I think, and thinking during a powerful trend can sometimes get us into real trouble, but that said, I think we are very much close to the end of the flaw in perceptions i.e. overshoot & climax stage, when it comes to China. If you examine today’s headlines, we see China’s manufacturing “boom” and commodities demand as reasons why the bottom in the global recession is in place; it engendered green shoots. But we also know that this boom in China has been a massive force-fed government engineered liquidity-driven phenomenon. [Take a look at this article from Seeking Alpha sent to me a by a very smart friend in Canada who thinks about this stuff and does seem swayed by price trends alone.]

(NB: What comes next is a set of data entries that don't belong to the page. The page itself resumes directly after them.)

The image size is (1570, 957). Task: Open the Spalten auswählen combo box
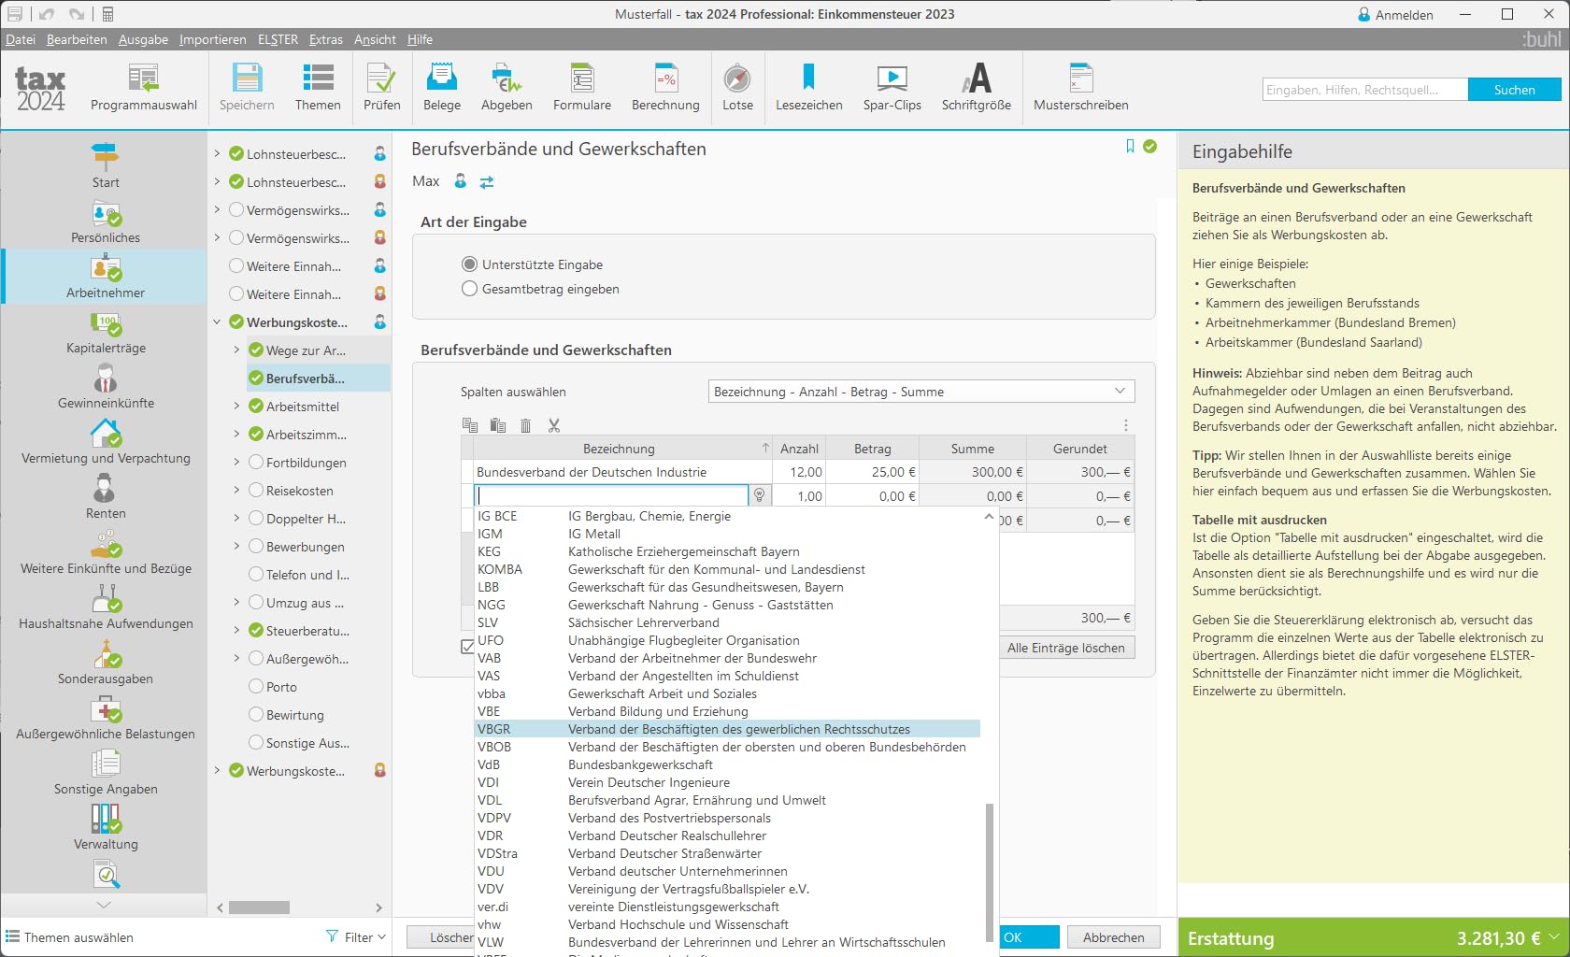[921, 392]
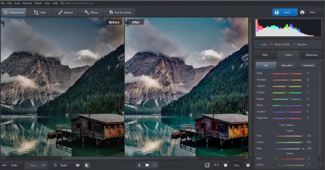Click the eye preview original icon
Viewport: 325px width, 170px height.
(78, 165)
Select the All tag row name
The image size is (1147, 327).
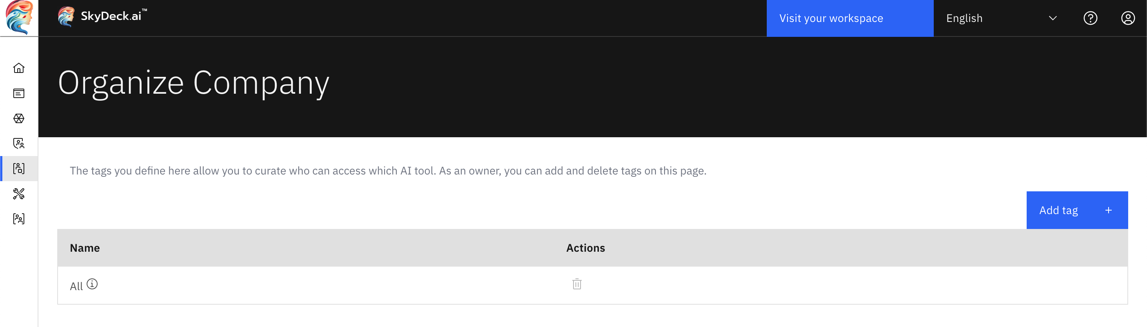click(76, 286)
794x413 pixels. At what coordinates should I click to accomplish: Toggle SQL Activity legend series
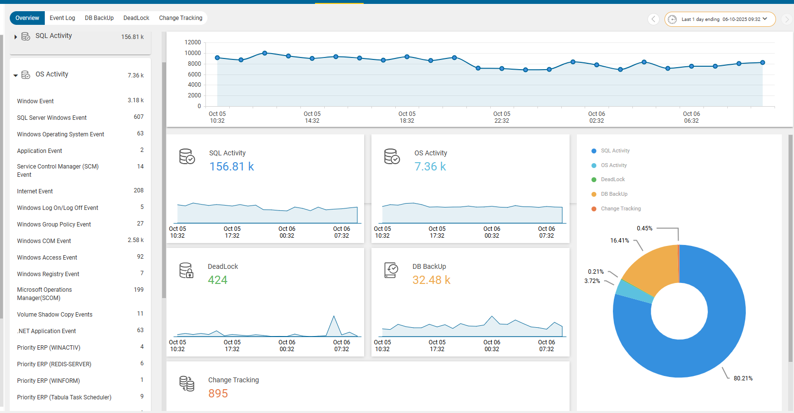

The article concerns China real estate. It could be applied to other areas in China, as it shows the direct link and ease of force-feeding and favoring state owned enterprises to reward important constituents when there is no real price discovery in the market.
Is it a shell game? Market seers who continue to write books and boast of China’s “new way” forward might want to at least consider there may be other reasons for perceived Nirvana.